■ DATASET ROWS ■
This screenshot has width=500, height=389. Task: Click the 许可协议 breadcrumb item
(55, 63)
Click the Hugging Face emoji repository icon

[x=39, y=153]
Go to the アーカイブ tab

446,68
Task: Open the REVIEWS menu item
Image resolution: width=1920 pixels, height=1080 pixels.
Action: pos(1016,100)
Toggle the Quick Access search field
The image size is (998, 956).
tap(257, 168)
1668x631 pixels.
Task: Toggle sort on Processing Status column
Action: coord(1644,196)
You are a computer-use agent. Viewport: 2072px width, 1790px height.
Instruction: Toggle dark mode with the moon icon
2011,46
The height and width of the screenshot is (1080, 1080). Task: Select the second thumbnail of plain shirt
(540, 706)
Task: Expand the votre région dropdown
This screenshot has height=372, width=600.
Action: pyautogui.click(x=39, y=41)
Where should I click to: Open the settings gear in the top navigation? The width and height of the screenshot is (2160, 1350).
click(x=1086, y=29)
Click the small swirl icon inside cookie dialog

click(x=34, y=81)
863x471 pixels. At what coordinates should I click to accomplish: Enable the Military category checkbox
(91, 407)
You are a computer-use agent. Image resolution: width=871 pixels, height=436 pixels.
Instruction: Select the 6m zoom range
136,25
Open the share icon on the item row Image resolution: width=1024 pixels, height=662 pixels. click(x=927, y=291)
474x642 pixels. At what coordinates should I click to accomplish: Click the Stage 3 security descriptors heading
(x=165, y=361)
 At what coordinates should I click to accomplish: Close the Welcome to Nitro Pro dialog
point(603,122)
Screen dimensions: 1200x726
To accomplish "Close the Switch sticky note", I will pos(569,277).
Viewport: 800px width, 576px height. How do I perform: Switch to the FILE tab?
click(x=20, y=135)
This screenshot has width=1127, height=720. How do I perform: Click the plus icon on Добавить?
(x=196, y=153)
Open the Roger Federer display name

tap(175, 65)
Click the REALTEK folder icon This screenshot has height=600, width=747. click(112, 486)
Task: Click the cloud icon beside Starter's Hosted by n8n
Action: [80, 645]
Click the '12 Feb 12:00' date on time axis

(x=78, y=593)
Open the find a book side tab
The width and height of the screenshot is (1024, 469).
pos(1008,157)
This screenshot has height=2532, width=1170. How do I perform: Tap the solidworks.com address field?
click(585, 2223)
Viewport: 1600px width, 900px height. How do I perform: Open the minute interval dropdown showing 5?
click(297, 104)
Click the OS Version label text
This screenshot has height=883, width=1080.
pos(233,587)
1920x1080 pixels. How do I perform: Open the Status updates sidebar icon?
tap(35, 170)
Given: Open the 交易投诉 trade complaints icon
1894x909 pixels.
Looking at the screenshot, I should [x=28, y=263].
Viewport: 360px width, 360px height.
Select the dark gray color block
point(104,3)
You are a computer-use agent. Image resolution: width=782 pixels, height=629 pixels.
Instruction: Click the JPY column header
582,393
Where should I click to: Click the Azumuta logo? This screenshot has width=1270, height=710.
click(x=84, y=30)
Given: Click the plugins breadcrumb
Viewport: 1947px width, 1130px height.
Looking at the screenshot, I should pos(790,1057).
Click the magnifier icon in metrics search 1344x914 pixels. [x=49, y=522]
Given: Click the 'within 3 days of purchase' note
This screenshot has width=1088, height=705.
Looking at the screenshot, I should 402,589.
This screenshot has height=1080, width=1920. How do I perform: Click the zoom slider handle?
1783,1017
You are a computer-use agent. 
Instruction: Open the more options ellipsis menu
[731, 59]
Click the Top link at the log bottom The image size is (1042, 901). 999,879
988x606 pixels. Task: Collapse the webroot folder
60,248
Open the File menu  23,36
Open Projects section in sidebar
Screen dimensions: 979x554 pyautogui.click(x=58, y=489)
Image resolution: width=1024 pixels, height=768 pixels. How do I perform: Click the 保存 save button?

■ GIVEN INSTRUCTION ■
Pick out each line that contains the word "sidebar" and copy it.

■ OUTPUT BELOW ■
1920x1080 pixels. How do I perform: Open the Status updates sidebar icon?
Open Projects section in sidebar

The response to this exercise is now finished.